*Try it*
For the word "button", copy every line of the material that includes it.

========

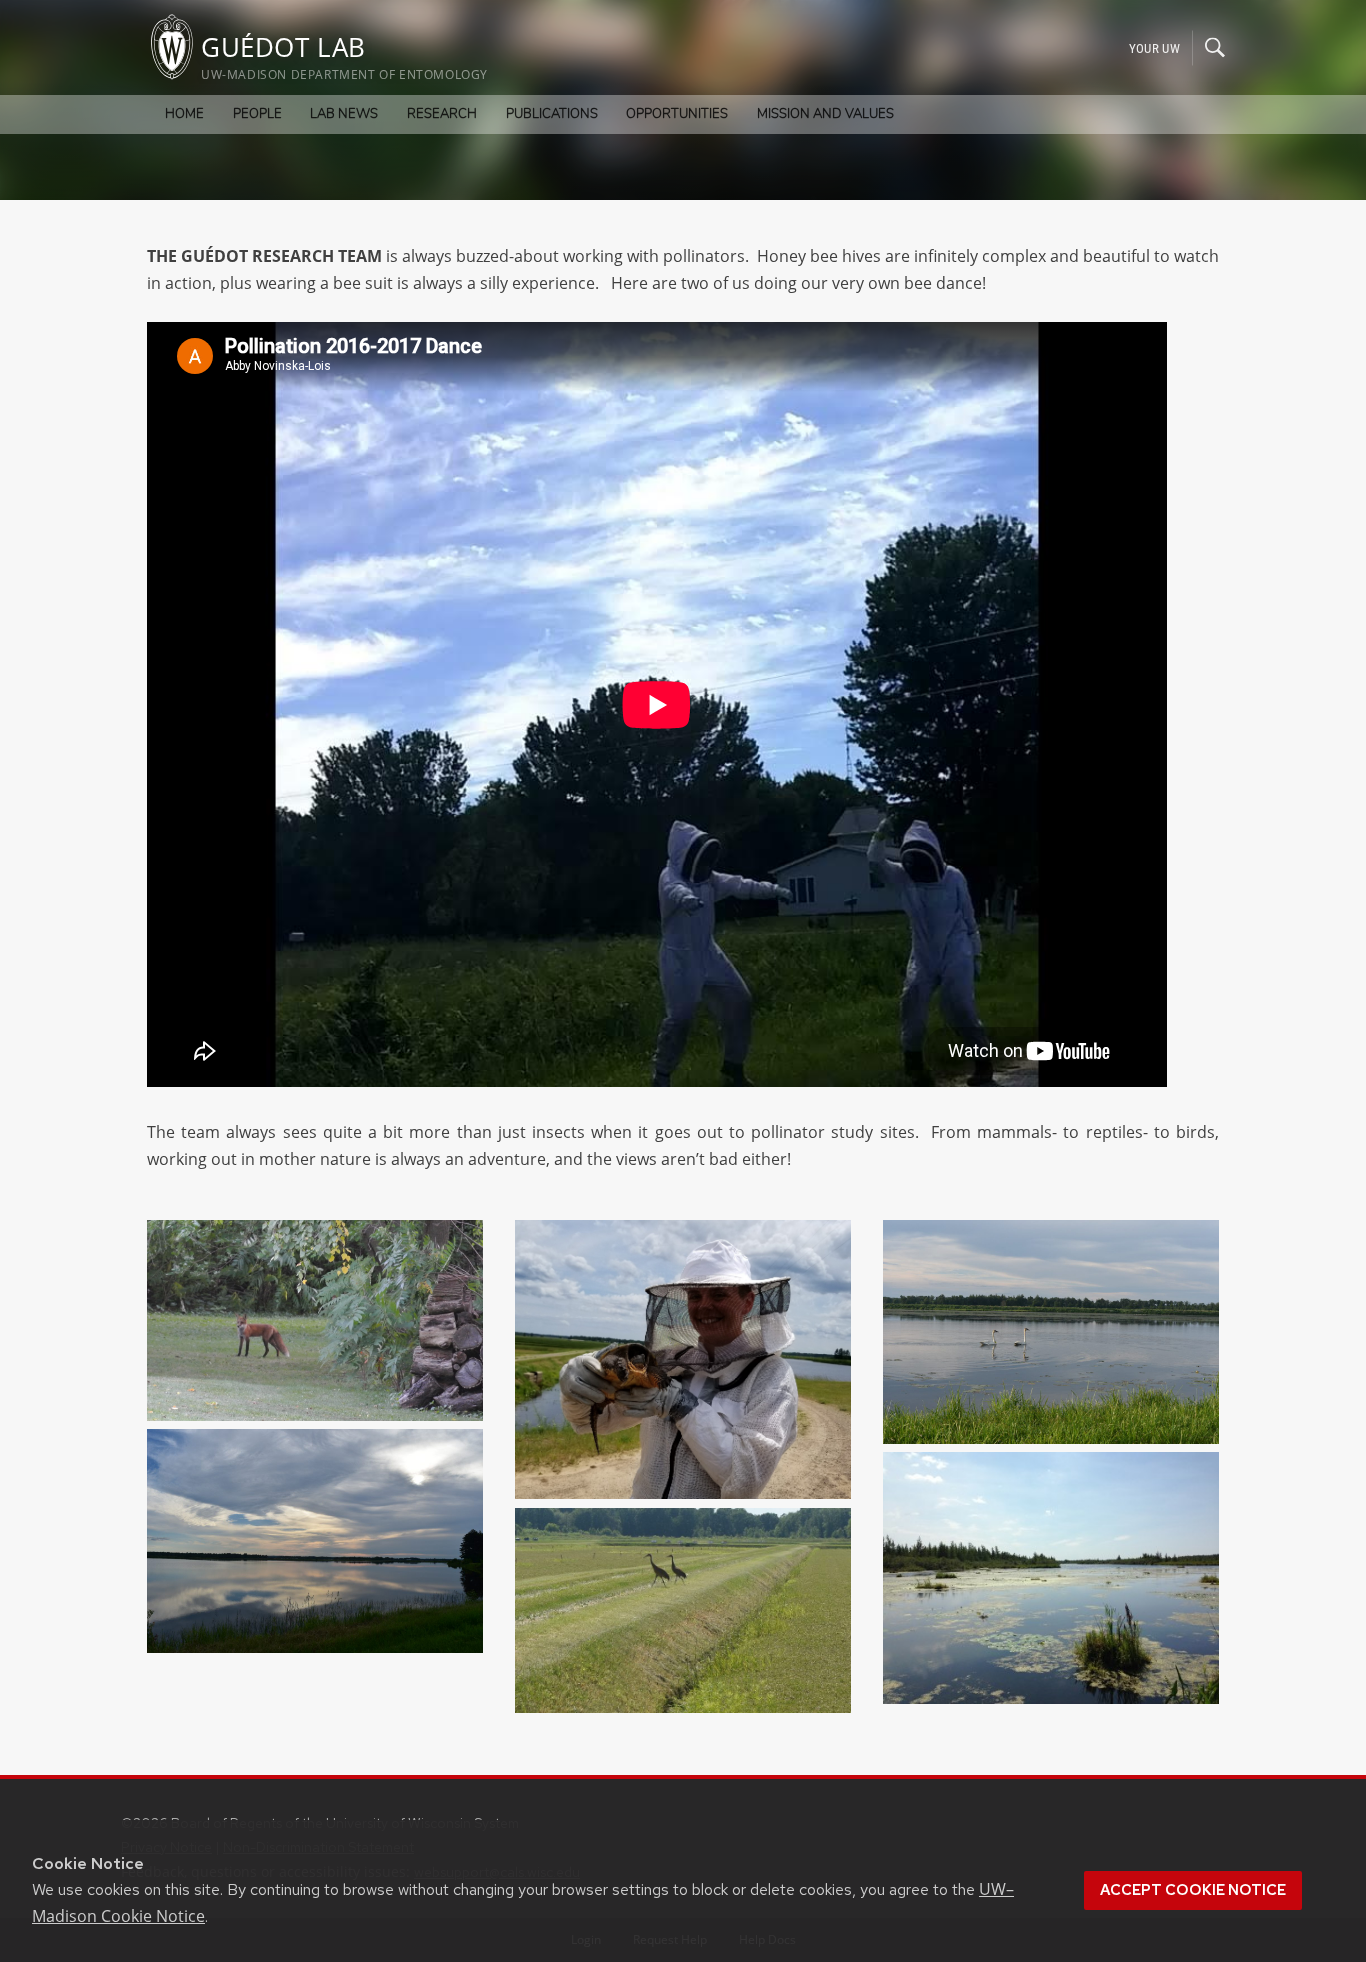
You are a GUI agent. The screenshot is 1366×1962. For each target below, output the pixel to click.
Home (184, 114)
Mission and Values (825, 114)
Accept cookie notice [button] (1193, 1890)
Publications (552, 114)
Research (442, 114)
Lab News (344, 114)
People (257, 114)
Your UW (1154, 47)
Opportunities (677, 114)
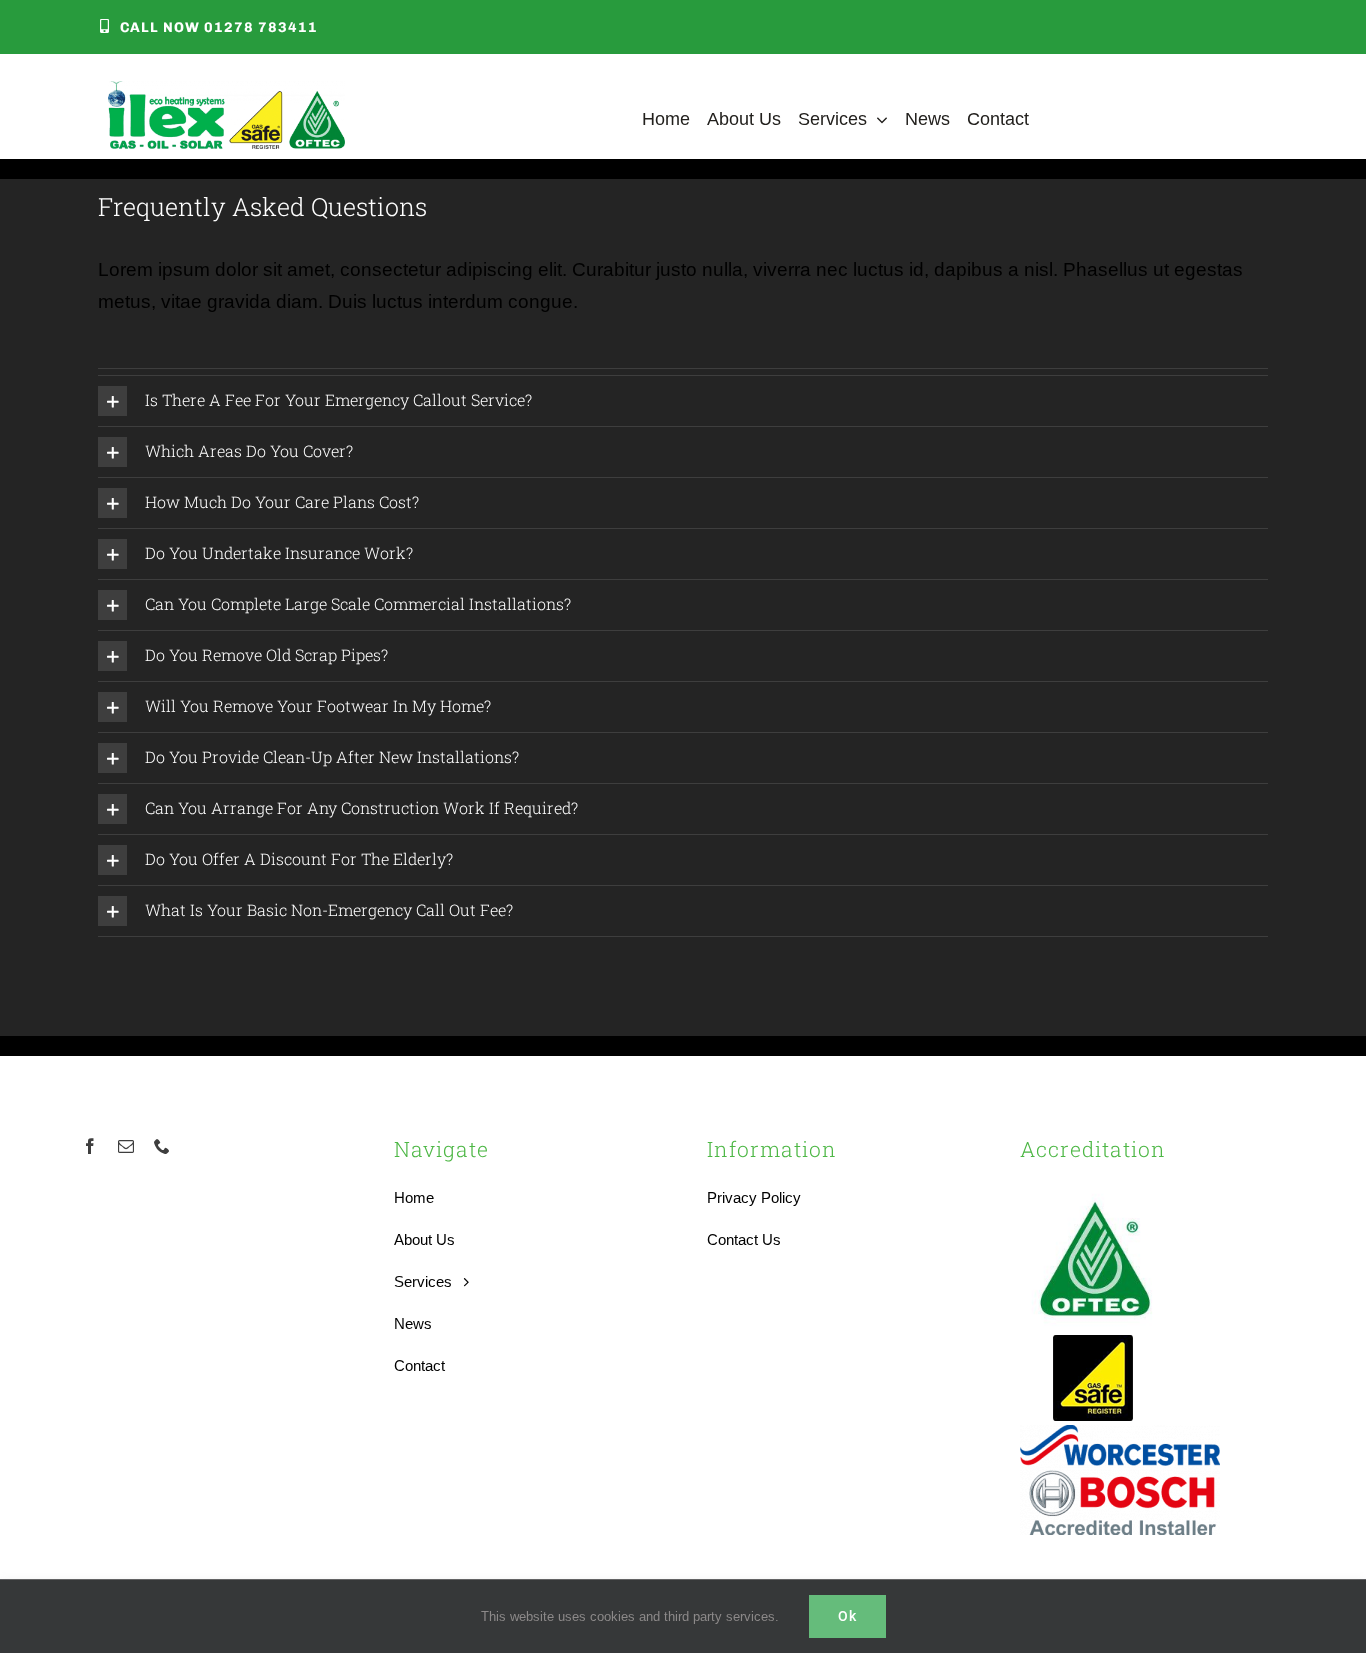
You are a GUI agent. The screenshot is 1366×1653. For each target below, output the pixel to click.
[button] (683, 401)
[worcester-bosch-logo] (1120, 1434)
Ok (847, 1616)
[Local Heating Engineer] (226, 90)
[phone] (162, 1146)
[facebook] (90, 1146)
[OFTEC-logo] (1095, 1191)
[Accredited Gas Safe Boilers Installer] (1093, 1341)
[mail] (126, 1146)
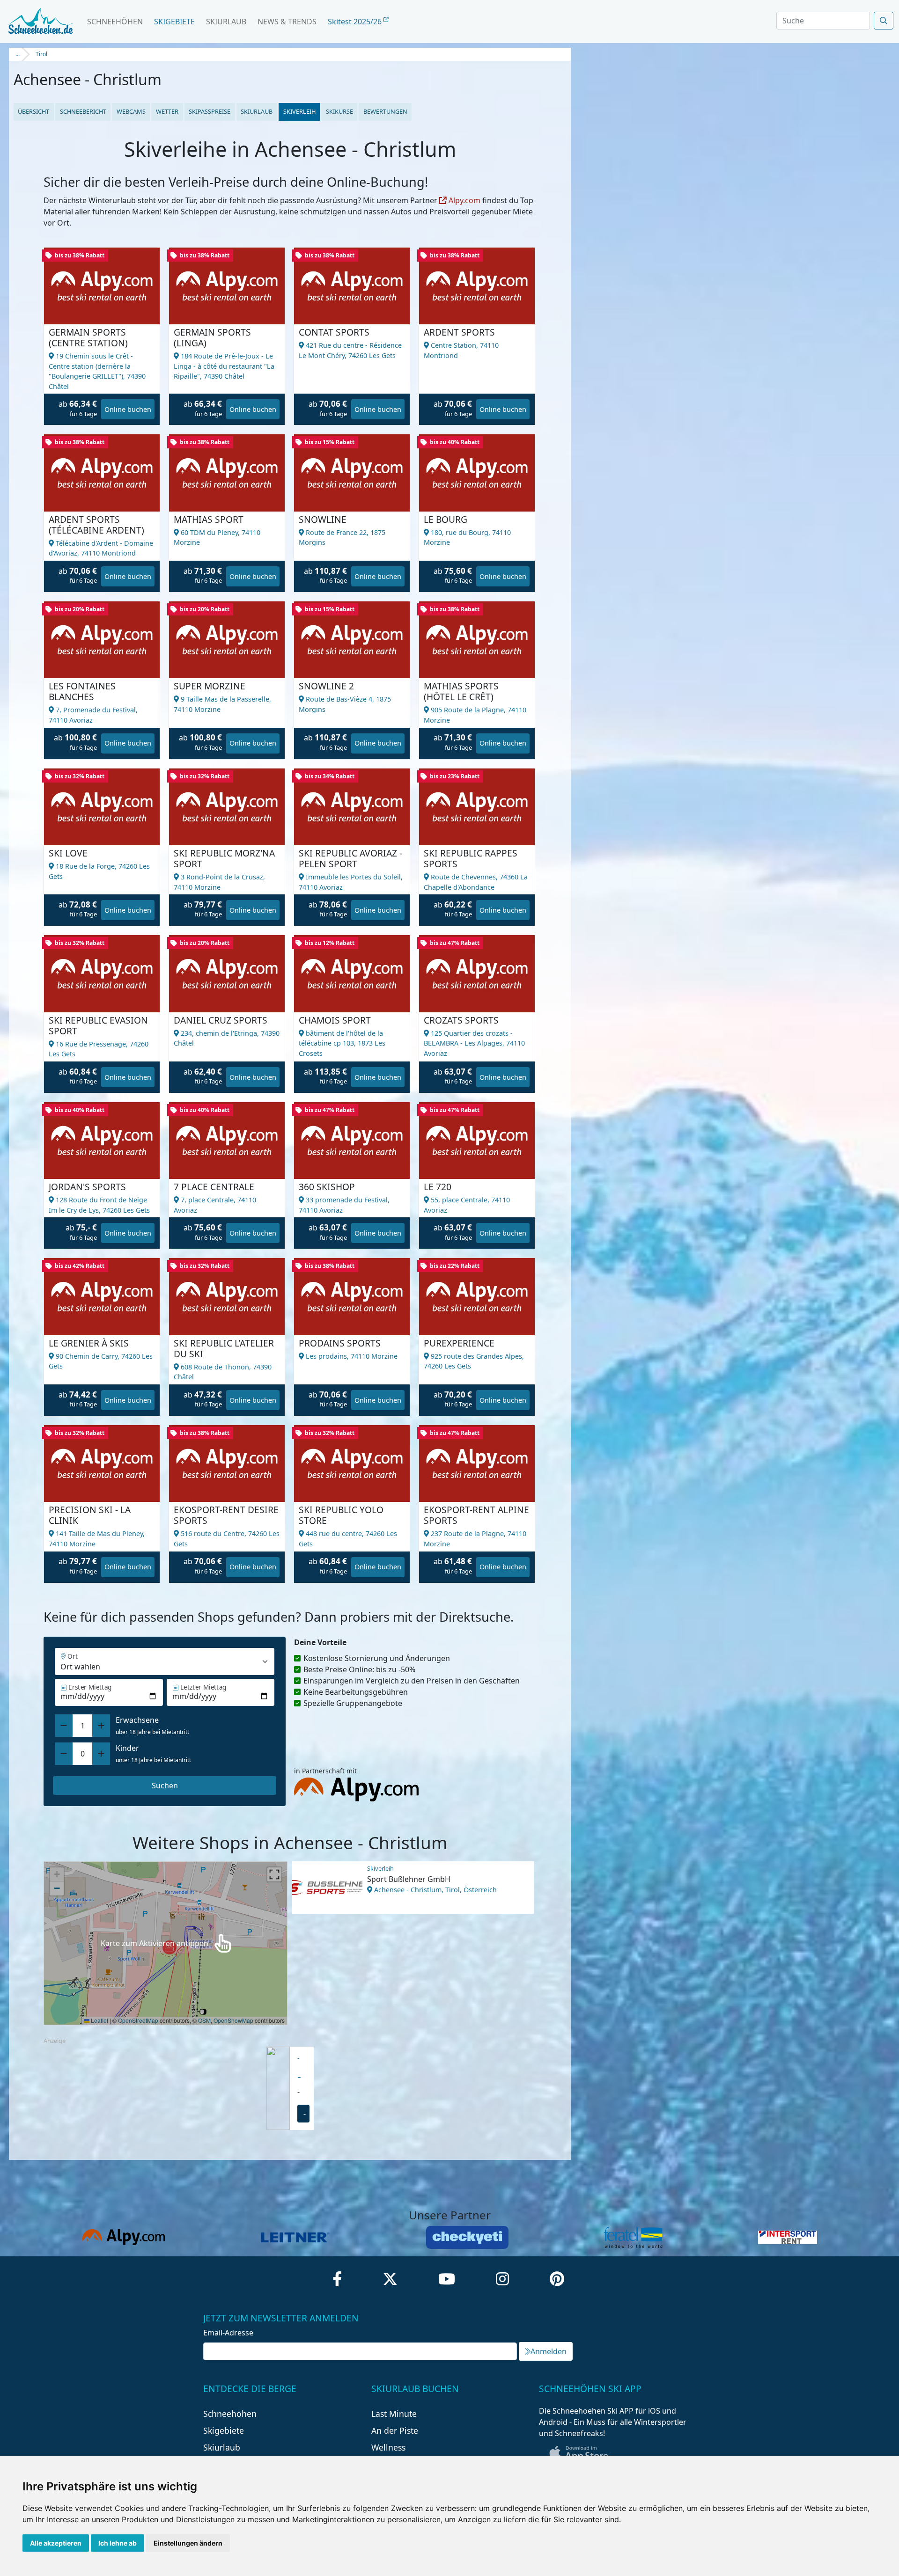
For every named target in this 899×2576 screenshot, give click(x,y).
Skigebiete (174, 21)
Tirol (41, 54)
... (17, 54)
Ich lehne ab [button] (117, 2543)
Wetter (167, 111)
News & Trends (287, 21)
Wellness (388, 2447)
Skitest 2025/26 (355, 21)
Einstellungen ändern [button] (188, 2543)
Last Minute (394, 2413)
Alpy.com (463, 200)
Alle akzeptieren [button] (55, 2543)
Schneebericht (83, 111)
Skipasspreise (209, 111)
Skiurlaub (226, 21)
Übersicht (33, 111)
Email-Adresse (228, 2332)
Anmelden (549, 2351)
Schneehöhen (115, 21)
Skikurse (339, 111)
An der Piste (394, 2430)
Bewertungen (385, 111)
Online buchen (127, 409)
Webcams (131, 111)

========

*Answer to this exercise*
Accept cookie notice [button] (1193, 1890)
[button] (683, 401)
Ich lehne ab [button] (117, 2543)
Einstellungen ändern [button] (188, 2543)
Alle akzeptieren [button] (55, 2543)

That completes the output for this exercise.